Die Frau ohne Schatten
Die Frau ohne Schatten
Looking for something else, I happened on a complete performance of Strauss's opera at the Mariinsky Theater conducted by Valery Gergiev. It's not an all-star cast but members of the Mariinsky's ensemble, so the singing isn't glamorous but it's eommitted and expressive. The orchestra's playing is magnificent, and Gergiev's ideas about the music, though different from Karl Böhm's, are if anything even more powerful. It's here:
John Francis
Re: Die Frau ohne Schatten
Thanks for this. The opera was on when I was in Vienna 3 years ago and I didn't get to see it; signs all over the U-Tube stations and everywhere, but we were leaving. I'll watch this production and take note of your comments.

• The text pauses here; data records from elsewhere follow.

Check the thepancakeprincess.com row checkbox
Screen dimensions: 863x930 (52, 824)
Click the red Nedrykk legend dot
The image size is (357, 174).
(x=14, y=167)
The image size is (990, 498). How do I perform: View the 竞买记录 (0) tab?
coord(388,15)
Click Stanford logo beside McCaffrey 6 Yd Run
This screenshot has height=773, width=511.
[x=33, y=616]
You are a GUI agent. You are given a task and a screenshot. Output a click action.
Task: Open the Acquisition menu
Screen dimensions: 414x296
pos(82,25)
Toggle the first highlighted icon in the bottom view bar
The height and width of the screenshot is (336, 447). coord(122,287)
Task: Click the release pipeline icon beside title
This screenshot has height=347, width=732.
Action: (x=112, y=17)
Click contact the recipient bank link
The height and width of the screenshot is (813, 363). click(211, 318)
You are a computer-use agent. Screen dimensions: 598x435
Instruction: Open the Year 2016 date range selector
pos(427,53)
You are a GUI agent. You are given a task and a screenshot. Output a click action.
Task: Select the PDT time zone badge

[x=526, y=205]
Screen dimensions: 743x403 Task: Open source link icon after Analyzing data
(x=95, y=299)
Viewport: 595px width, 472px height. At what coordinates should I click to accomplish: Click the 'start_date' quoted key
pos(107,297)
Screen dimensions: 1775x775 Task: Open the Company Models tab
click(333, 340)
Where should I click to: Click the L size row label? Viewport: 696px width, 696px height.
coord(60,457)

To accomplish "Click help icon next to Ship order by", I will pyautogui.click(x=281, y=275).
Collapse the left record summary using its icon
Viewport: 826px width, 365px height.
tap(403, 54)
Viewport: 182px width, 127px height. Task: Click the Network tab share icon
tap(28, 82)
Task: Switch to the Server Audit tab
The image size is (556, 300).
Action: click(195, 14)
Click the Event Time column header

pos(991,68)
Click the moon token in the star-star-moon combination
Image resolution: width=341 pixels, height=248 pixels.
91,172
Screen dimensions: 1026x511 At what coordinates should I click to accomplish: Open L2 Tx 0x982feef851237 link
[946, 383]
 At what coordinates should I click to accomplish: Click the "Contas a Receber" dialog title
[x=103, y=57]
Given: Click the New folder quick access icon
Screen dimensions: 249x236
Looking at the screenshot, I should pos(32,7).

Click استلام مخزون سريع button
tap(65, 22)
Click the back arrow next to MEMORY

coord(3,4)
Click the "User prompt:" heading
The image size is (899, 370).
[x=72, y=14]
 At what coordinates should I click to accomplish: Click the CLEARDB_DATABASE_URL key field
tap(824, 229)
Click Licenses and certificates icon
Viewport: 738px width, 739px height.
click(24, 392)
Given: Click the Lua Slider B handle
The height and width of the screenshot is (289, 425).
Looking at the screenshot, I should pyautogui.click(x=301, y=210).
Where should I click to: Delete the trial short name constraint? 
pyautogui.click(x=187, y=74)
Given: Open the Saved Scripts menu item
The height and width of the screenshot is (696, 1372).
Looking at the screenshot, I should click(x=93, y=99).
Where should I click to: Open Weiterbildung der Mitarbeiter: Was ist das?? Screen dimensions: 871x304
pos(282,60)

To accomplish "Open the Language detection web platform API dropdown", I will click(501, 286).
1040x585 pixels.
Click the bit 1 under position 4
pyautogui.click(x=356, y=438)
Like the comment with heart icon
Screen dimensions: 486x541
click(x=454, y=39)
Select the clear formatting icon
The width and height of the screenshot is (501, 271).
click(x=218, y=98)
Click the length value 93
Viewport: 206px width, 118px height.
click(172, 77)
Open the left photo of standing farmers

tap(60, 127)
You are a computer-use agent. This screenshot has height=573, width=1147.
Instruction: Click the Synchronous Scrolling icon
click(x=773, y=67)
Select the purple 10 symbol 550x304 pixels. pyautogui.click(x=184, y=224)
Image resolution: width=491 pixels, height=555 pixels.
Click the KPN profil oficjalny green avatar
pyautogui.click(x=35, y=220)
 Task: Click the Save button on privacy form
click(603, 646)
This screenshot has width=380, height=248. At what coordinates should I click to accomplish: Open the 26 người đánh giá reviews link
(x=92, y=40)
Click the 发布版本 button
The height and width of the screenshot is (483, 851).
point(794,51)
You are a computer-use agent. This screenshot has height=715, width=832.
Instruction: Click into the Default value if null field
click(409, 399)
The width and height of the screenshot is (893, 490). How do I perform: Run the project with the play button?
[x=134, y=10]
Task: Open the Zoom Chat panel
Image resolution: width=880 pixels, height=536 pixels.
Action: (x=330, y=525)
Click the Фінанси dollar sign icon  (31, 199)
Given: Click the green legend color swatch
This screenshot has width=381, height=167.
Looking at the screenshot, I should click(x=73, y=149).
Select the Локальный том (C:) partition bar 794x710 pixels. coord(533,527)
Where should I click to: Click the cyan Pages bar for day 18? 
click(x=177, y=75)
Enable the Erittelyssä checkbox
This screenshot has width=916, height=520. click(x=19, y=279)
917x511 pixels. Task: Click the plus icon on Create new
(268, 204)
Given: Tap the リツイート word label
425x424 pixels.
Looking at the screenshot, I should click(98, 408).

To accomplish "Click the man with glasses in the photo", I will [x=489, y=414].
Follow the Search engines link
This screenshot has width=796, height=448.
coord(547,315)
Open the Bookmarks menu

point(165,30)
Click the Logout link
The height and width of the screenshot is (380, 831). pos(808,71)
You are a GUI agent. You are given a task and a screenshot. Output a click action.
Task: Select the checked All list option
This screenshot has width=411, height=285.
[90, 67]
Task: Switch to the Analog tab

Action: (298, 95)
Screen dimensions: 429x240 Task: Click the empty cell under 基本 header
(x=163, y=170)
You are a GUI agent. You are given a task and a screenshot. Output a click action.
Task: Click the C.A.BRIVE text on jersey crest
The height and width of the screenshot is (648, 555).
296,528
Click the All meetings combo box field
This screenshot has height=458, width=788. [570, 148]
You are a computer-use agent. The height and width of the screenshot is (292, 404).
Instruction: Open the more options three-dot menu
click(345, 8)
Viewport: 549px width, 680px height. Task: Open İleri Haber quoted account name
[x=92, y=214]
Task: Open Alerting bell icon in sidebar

Re: Die Frau ohne Schatten
Good luck with figuring out what's going on. It's not the production but Hofmannsthal's libretto that's at fault; even with the accurate English subtitles and a production faithful to the opera, you may find it useful to read the synopsis on Wikipedia.
https://en.wikipedia.org/wiki/Die_Frau_ ... n#Synopsis
https://en.wikipedia.org/wiki/Die_Frau_ ... n#Synopsis
John Francis
Re: Die Frau ohne Schatten
Oh, but look at me!! U-Tube station when clearly it's U-Bahn!! Freudian slip.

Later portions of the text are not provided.